(提示された抜粋):
白昼夢の視聴覚室

この世は仮の宿

「学天即「マンザイ・オン・デマンド」」(2015年8月5日)

2015年4月29日にルミネtheよしもとで開催された収録用ライブの模様を収録。

学天即は同じ中学校の同級生である四条和也奥田修二によって2005年に結成された。コンビ名の由来は1928年に昭和天皇即位を記念して催された大札記念京都博覧会に出品された東洋初のロボット“學天則”から。「M-1グランプリ2005」への出場を目的にコンビを結成、アマチュアながらも準決勝戦への進出を果たしている。その後、オーディションを経て、2007年に現在の事務所であるよしもとクリエイティブ・エージェンシーへと所属。本作は、そんな彼らが過去に出場してきた賞レースで披露した、漫才・コントを再演しているベスト盤だ。

学天即の芸風は、いわゆる“しゃべくり漫才”である。うっかりすると聞き逃してしまいかねない程にしれっと繰り出される四条のボケを、奥田がたくさんの言葉を用いてツッコミを入れて笑いへと昇華するスタイルを取っている。本編では、映画を見た本数や寝ていない時間などといった下らないことを自慢げに話す四条に対して奥田が鋭いツッコミを入れる『しょうもない自慢するやつ』、旅行に行きたいという四条が目的地を選んだ理由を説明するたびに奥田からツッコミを受ける『旅行』、アトランダムにどうでもいいことを言い続ける四条に奥田は困惑を隠せない『どうでもいいこと言うてくるやつ』、語られるエピソードがどれもこれも四条の老人化を物語っている『じじい』、奥田がクイズ番組に出場したとしても緊張しないように予習として四条がクイズを出題する『クイズ』など、12本のしゃべくり漫才が演じられている。

いずれのネタも非常に面白いのだが、何度か物足りなさを感じる瞬間も。恐らく、学天即の漫才における、四条のボケと奥田のツッコミのバランスに問題があるのだろう。四条のボケは一瞬では理解し辛いものも多く、奥田がツッコミを入れることでようやくボケの意味を理解できるようになることも少なくない。それ故に、四条よりも奥田の方が目立ってしまい、どうにもパワーバランスの悪さを感じてしまうのである。彼らと同様、ツッコミの方が目立ち過ぎている印象の強かった銀シャリが、この点を上手く解決して「M-1グランプリ2016」で優勝を果たしたことを思うと(一本目の『ドレミの歌』のバランスは完璧の一言)、学天即もこの問題点と向き合う必要があるだろう。まあ、現状のままでも、さしたる問題も無いほどには面白いのだが。

(課題一覧):
(a) 学天即の作品評に基づき、次の問いにそれぞれ答えてください。
(i) 学天即が結成されたのは何年ですか。
(ii) 2007年に所属した事務所の名称は何ですか。
(iii) 「M-1グランプリ2016」で優勝したコンビは何ですか。
(b) 学天即の作品評を、最後の文の後から書き継いでください。

(資料):

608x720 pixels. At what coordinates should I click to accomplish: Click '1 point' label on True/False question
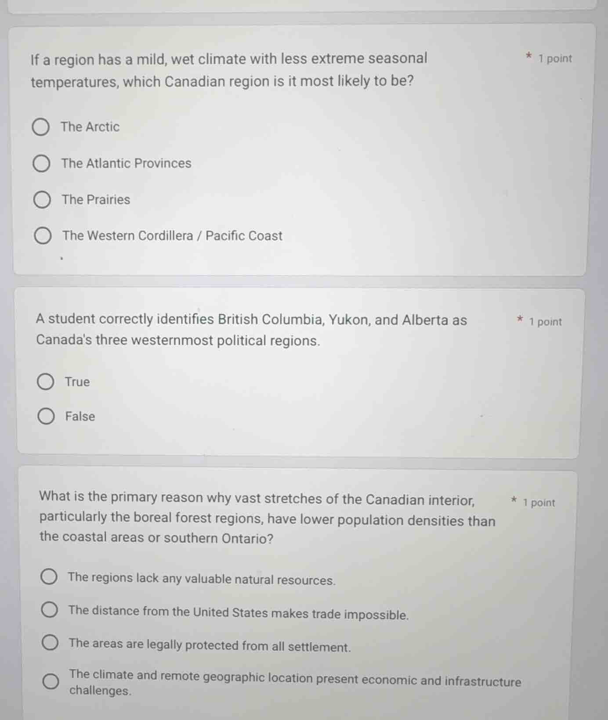click(545, 322)
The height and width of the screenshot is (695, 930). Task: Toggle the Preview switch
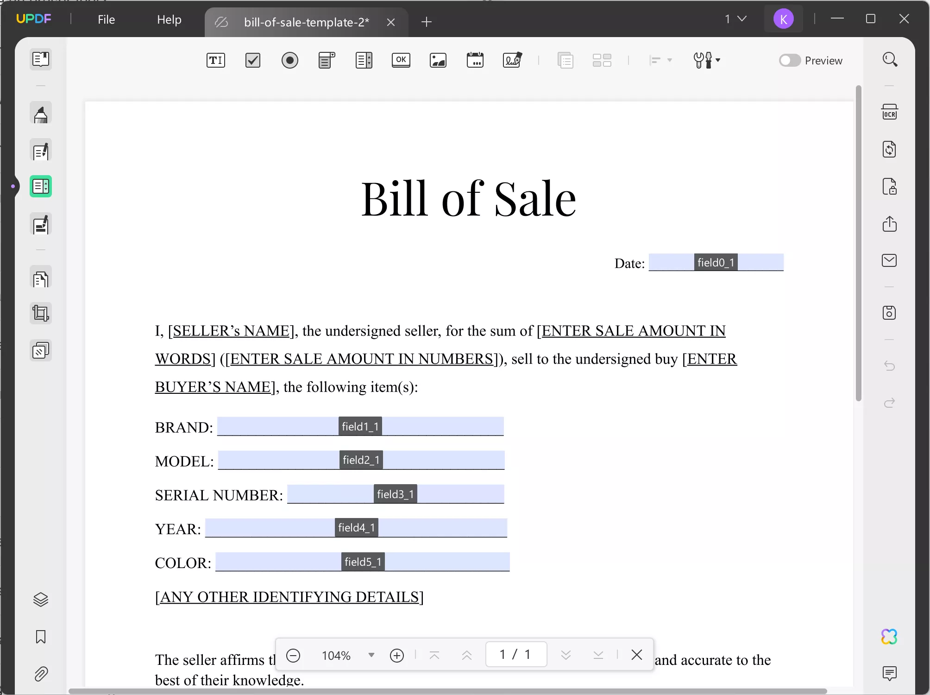pyautogui.click(x=790, y=60)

(各課題の解答):
(a)
(i) 2005年
(ii) よしもとクリエイティブ・エージェンシー
(iii) 銀シャリ

(b)
これらの本編に加えて、特典映像として過去の単独ライブで流された幕間映像を収録した「ブリッジVTR傑作選」、奥田が某ミノさんの野球好プレーと某トバリさんの海外ゴルフトーナメントそれぞれのナレーションをモノマネで再現する「奥田のナレーションモノマネ」を収録。いずれも安定して面白いが、とりわけ四条が語る父親のエピソードが信じられないという奥田が二人で何故か岡山に住んでいる四条の父親の元を訪れる「四条の父」の衝撃たるや。妙にオシャレな恰好で、沢山の犬を飼いならし、キャバ嬢が吸うような種類の煙草を愛用している元プロボクサーの父……ド田舎の濃密な暮らしをしているオヤジをそのまま具現化したような映像は、なかなかにたまらなかった。私も老後はああいう暮らしをしたい気がしないでもない。……そうでもないか。

■本編【67分】

「しょうもない自慢するやつ」「ついてない一日」「桃太郎」「オリジナルヒーロー」「弁当」「旅行」「どうでもいいこと言うてくるやつ」「モテ方」「結婚」「じじい」「クイズ」「ポジティブな奴」「コント「お葬式」」

■特典映像【67分】

「ブリッジVTR傑作選」(奥田修二探検隊/学天即、母校に帰る/四条の父)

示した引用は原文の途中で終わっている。